Most ketogenic plans cap intake at roughly 20–50 g of net carbs per day to stay in ketosis, with many people aiming for 20–30 g. Counting net carbs instead of total carbs lets you fit more fibrous vegetables, nuts, and berries under that ceiling, since their fiber doesn't count against the limit.
"Net carbs" has no regulatory definition, so it doesn't appear on the Nutrition Facts panel and isn't endorsed by the FDA or the American Diabetes Association. It's a dietary convention popularized by Atkins and the low-carb community. The premise — that fiber and most sugar alcohols are poorly absorbed — is reasonable but not exact for everyone, which is why it's a planning estimate rather than a clinical measure.
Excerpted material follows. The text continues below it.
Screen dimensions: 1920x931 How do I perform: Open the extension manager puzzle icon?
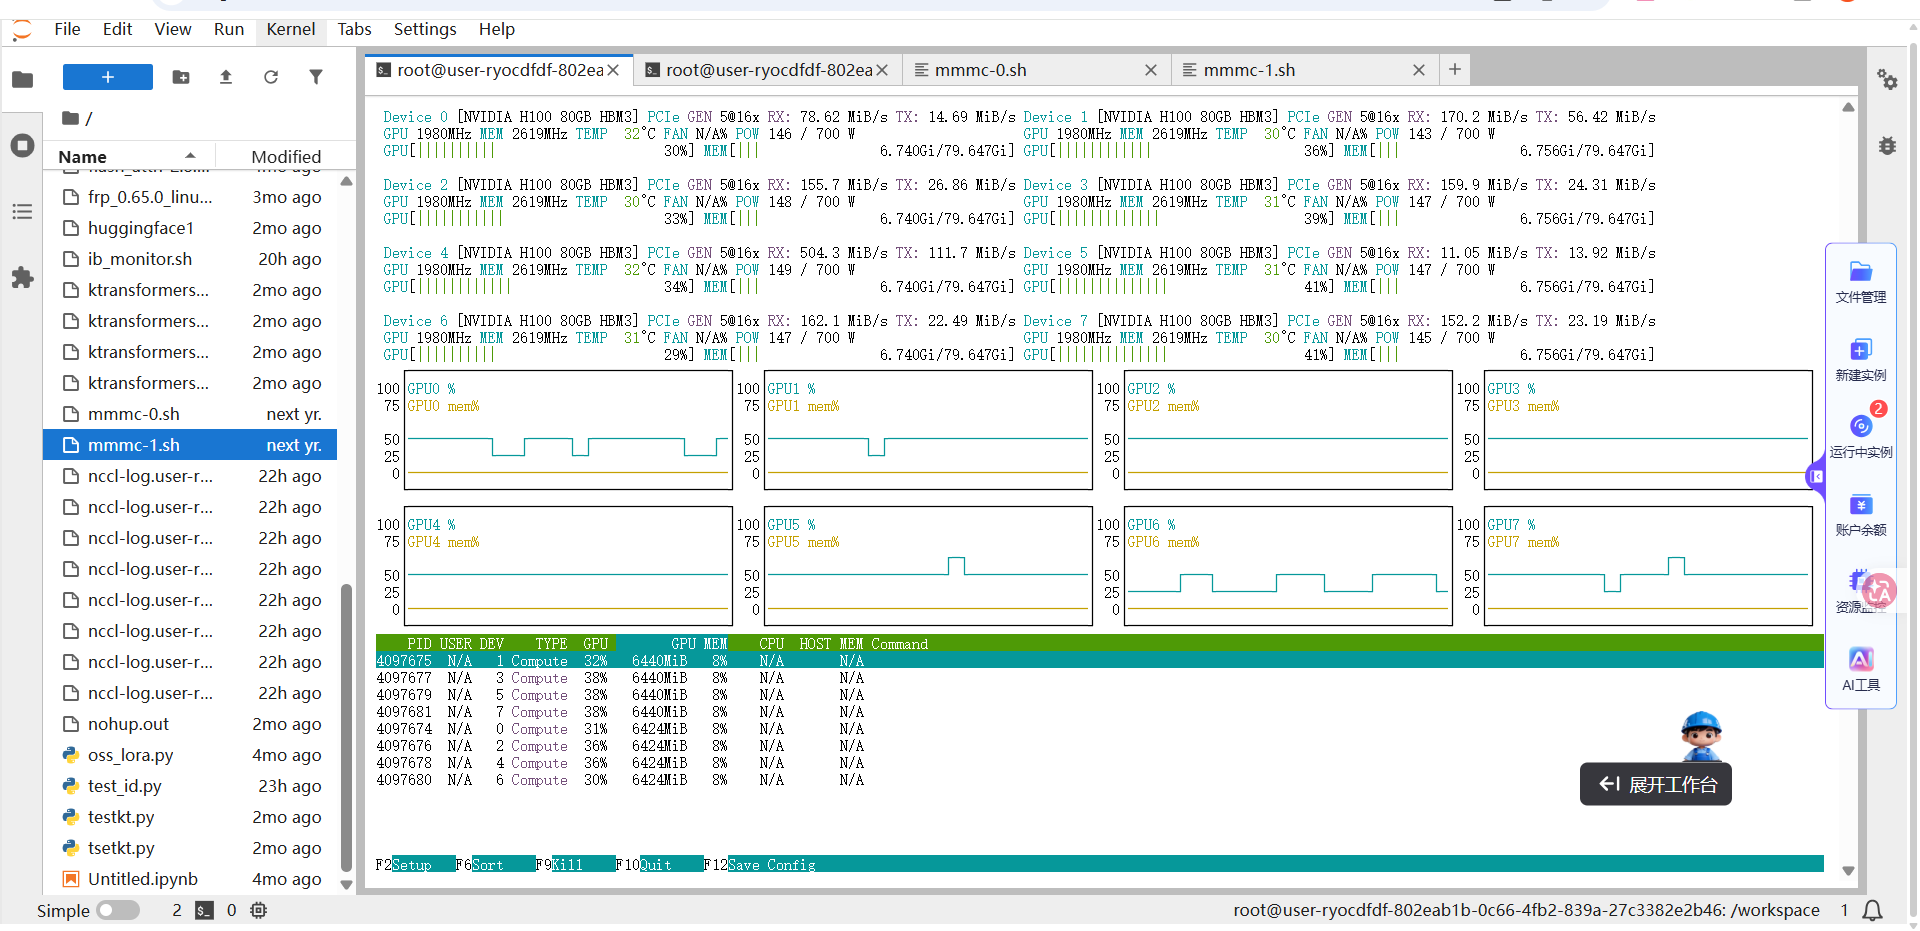[x=22, y=278]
No. In the EU, UK, and Australia, the "carbohydrate" figure on the label is already the available carbohydrate with fiber excluded (fiber is listed separately). So on those labels you only subtract sugar alcohols (polyols) — entering the carb figure as your total and leaving fiber at 0. Subtracting fiber again would double-count it. Only US and Canadian labels include fiber inside total carbohydrate.
About

About this net carbs calculator

This net carbs calculator runs entirely in your browser. The label numbers you type stay on your device — nothing is sent to a server, logged, or shared. It uses the US net-carb convention (total carbohydrate minus fiber and sugar alcohols), floors the result at zero, and supports full or half subtraction of sugar alcohols, updating instantly.